Analysis of performance improvement yields
regex | Delta z3 Regex | Delta z3 Function | Delta cvc4 Regex | Delta cvc4 Function |
---|---|---|---|---|
1 | -3,716022521 | -4,556606549 | 0,4021908 | 0,960446912 |
2 | -0,408408519 | -1,592377469 | 0,999125615 | 0,999097648 |
3 | 0,662347538 | 0,496216262 | 0,217893712 | 0,079071843 |
4 | 0,486591609 | 0,530516576 | 0,902855025 | 0,060629274 |
5 | 0,842286499 | 0,809622796 | 0,912782672 | 0,273758958 |
6 | 0,845404977 | 0,677428337 | 0,939756105 | 0,865568602 |
7 | -0,546638091 | -0,598804123 | 0,963157067 | 0,962786369 |
8 | 0,433415167 | 0,044774784 | 0,436098198 | 0,200022201 |
9 | -0,659901894 | -1,032023128 | 0,918466178 | 0,43055513 |
10 | 0,757176101 | 0,545287866 | 0,472312258 | 0,401020085 |
11 | -0,228036168 | -0,171458134 | 0,933539505 | 0,738170716 |
So surprising to me, not all rewrites improve the performance of all problem solvers. Whereas CVC4 always profit from regex rewritting, z3 does NOT. Any insights on why Z3 might not benefit from rewritting is highly appreciated!

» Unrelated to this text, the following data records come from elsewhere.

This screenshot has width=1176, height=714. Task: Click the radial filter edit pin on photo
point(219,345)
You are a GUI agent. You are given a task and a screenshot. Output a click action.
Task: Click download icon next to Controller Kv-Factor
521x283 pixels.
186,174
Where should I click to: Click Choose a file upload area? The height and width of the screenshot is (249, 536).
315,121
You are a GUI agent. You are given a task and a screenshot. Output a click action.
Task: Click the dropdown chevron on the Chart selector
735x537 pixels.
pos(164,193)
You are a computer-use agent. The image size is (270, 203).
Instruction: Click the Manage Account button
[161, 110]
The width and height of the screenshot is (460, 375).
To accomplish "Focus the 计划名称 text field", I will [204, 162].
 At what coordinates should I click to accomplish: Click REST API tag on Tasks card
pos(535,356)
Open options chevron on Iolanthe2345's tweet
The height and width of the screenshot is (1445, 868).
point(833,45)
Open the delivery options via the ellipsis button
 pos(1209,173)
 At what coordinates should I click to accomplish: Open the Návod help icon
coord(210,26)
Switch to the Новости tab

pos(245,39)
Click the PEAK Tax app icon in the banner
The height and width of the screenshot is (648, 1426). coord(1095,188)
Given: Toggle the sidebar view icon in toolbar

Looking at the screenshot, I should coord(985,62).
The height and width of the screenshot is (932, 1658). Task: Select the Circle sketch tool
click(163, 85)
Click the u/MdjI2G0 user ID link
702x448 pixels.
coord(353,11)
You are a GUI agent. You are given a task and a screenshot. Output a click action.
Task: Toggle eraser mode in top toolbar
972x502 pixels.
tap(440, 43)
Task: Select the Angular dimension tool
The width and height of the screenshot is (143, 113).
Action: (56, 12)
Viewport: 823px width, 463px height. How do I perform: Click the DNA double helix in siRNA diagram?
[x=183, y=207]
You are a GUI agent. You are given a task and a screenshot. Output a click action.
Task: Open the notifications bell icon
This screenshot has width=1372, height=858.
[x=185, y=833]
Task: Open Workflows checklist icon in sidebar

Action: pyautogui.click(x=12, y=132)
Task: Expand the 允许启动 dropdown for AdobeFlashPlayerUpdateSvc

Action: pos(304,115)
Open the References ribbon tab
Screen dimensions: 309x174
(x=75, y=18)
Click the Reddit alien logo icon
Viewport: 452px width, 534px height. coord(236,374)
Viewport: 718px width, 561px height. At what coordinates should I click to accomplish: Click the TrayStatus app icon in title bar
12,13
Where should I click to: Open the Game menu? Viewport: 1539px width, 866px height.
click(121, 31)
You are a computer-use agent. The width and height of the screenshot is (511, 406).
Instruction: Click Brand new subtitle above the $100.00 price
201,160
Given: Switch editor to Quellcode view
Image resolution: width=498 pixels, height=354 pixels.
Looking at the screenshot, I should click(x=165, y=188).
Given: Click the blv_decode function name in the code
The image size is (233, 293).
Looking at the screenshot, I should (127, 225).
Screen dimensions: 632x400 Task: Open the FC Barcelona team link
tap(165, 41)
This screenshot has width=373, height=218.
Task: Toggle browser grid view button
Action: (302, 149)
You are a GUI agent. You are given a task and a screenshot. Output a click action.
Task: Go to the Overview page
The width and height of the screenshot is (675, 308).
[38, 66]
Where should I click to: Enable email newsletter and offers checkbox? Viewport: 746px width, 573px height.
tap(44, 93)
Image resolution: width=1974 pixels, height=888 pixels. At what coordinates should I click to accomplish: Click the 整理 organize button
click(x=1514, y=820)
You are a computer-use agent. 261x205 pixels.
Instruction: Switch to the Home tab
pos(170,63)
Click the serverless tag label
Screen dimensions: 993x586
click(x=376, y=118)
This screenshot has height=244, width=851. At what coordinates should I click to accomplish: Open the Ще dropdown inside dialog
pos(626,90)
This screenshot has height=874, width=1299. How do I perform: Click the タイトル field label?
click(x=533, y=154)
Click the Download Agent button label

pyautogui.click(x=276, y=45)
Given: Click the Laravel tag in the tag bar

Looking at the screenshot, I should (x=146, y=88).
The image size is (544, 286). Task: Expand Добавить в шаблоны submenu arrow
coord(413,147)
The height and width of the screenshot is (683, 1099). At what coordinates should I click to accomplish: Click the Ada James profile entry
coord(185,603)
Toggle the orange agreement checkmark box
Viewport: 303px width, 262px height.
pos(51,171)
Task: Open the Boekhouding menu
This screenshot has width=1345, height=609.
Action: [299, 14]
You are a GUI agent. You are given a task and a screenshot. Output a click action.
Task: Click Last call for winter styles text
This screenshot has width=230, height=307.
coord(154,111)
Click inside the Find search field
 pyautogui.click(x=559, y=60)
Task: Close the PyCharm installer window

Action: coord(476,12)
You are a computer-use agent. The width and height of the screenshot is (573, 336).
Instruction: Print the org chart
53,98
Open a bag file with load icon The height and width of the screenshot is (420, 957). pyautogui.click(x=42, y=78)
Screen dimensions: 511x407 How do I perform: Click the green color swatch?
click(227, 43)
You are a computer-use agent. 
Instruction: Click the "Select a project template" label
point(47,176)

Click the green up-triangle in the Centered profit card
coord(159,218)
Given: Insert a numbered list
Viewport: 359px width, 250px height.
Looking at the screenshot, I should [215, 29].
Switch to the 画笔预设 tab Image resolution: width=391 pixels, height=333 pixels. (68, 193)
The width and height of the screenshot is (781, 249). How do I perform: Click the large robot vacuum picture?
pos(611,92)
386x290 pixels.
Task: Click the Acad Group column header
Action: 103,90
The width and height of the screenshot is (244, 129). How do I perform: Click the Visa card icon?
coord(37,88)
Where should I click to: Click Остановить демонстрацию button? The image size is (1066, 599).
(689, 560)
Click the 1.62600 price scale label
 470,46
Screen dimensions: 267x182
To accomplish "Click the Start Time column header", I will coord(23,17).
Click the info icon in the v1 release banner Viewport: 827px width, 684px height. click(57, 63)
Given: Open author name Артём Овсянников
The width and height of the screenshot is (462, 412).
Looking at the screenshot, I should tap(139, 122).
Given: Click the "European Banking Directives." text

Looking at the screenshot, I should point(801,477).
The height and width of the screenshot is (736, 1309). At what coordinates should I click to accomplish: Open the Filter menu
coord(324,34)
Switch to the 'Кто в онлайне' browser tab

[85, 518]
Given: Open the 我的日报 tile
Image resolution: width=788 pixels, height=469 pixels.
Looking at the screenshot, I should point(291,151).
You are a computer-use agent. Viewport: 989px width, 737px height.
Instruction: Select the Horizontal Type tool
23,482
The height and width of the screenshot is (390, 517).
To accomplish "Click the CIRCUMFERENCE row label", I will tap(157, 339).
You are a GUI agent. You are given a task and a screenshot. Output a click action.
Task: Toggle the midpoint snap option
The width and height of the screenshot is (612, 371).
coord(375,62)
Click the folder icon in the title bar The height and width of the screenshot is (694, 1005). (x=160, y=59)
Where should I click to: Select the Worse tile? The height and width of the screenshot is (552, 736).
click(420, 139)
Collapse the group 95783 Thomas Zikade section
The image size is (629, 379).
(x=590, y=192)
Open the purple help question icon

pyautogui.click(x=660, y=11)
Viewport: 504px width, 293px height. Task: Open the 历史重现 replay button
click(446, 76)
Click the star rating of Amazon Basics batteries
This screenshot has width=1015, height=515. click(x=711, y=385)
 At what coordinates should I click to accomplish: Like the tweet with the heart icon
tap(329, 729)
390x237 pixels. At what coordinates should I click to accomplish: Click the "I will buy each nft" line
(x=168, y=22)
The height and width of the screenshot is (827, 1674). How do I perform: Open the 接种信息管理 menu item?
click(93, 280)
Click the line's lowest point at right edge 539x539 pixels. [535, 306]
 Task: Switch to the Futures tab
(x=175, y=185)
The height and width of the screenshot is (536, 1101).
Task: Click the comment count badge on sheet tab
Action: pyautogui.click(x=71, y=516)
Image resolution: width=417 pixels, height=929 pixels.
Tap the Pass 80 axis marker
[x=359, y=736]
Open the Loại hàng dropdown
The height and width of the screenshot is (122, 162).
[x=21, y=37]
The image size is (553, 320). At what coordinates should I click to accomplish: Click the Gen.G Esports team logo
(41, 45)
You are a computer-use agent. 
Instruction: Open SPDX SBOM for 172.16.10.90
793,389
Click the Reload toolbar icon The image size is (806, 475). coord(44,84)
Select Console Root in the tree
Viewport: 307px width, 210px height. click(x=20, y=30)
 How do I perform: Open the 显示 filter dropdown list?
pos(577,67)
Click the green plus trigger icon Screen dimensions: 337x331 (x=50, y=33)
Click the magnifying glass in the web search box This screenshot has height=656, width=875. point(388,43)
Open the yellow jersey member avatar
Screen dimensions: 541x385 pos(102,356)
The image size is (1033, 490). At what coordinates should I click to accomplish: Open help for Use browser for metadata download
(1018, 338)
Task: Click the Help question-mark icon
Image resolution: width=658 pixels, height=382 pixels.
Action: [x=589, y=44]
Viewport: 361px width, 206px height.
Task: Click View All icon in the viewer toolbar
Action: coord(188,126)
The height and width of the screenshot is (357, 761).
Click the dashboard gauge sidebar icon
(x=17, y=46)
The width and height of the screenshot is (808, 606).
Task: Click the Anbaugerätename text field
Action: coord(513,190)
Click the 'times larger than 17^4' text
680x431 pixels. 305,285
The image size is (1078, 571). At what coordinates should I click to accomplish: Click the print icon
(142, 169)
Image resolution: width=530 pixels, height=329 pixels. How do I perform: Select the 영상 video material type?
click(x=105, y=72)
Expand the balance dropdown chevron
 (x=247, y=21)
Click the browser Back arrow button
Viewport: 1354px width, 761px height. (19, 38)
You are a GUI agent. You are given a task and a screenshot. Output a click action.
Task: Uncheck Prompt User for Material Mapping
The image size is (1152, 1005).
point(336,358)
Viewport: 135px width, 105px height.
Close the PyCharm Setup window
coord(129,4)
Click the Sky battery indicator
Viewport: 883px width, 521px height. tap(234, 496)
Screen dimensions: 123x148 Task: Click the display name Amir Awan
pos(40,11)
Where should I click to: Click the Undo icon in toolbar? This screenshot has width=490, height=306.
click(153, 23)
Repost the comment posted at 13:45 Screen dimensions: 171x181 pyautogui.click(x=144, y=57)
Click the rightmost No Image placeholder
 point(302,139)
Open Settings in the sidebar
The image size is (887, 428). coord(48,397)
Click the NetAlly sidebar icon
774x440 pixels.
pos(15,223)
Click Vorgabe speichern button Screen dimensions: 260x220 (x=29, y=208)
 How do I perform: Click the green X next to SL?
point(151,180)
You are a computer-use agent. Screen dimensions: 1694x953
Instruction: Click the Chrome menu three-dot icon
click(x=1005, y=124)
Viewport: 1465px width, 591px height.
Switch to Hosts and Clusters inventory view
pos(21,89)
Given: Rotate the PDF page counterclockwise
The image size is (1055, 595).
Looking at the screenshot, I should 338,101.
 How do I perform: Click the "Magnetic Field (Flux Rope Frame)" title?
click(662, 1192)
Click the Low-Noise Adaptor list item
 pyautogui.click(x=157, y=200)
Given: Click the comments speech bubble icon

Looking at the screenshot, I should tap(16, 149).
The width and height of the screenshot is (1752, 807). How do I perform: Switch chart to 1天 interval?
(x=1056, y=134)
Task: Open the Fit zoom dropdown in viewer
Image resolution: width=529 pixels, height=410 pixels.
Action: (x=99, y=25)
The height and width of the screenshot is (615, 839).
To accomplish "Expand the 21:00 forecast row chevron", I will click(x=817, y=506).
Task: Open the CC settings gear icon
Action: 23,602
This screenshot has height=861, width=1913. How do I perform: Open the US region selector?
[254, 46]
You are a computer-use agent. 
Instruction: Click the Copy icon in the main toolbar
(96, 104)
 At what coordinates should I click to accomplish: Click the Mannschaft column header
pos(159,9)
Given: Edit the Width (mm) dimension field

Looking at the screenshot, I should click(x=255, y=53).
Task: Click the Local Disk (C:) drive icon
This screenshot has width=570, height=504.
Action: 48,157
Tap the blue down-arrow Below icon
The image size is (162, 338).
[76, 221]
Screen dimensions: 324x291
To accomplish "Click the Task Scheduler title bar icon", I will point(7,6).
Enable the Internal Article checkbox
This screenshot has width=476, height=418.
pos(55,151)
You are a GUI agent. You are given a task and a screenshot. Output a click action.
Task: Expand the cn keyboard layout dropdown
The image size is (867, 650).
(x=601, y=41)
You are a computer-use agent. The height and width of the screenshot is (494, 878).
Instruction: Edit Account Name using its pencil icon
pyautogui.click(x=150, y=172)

For the haskell file, used to generate the test cases see Lib.hs.txt For the smt2 input files, see regexes.zip For the measurement script, see run.ps1.txt
z3 translates regexes to symbolic automata. The automata are simplified further using heuristic simplification. The regex reasoning on top of those isn't particularly efficient, but rewriting regexes is only complementing the operations at the automaton level. CVC4, to my knowledge, uses Brzozowski style unfolding of the regex directly, so preprocessing the regex would have measurable effect.